Le film laisse ainsi un sentiment de gâchis, d'autant que l'idée n'était pas sans promesse. En filmant à travers la lunette d'un viseur, Samuel Maoz trouve seulement un point de vue voyeuriste qui s'appesantit sur tous les détails horribles de la guerre, qui se trouvent amplifiés par des zooms et des mouvements panoramiques complaisants. Au contraire, le cinéaste aurait pu trouver dans ce viseur un puissant moyen de distanciation par rapport à un réel impensable. En donnant à sa caméra-viseur un pouvoir omniscient, le film devient lourdement démonstratif. Lebanon se révèle alors un pamphlet anti-guerre convenu, qui prend le spectateur en otage en jouant avec ses affects (voir la troublante séquence mélo et tire-larme où la caméra-viseur épie une mère qui cherche son enfant assassiné par l'armée israélienne). Maoz ne fait malheureusement qu'effleurer cette problématique du regard, ce point de vue privilégié à la fois impliqué et distancié par rapport aux évènements. Avec cette caméra-viseur, le cinéaste ne trouve jamais la bonne distance pour nous raconter son expérience : il butte contre l'impossibilité qu'a toute mise en scène -même la plus brillante et la plus immersive- à nous mettre à la place de quelqu'un d'autre que nous-même, simple spectateur de cinéma. Trop affecté par ce qu'il filme, Samuel Moaz ne parvient pas à user du cinéma et de son pouvoir de représentation comme un medium permettant de mettre à distance le passé traumatique pour le penser.

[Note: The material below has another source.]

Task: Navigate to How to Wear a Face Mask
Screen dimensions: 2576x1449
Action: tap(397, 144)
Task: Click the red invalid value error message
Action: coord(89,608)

Ainsi Lebanon nous rappelle que toute idée de mise en scène, aussi originale et sincère soit-elle, ne vaut rien si le réalisateur ne la questionne pas, ne la met pas à l'épreuve dans son film. Sur le même sujet, on préférera voir Valse avec Bachir. Le film d'animation d'Ari Folman, par l'approche inédite du documentaire animé, réfléchit précisément sur le pouvoir des images à représenter l’indicible. Par la mise à distance qu'offre l'animation et son pouvoir de distorsion du souvenir, le réalisateur parvient paradoxalement à évoquer et à faire éprouver au spectateur son expérience traumatique, et à produire un discours rationnel sur celle-ci. A l'inverse, Lebanon se veut une cure psychanalytique entièrement composée d'images...et sans parole. Là est son échec. Représenter et penser la guerre, ce n'est pas nous (re)plonger dedans. C'est la mettre à distance pour agir dessus.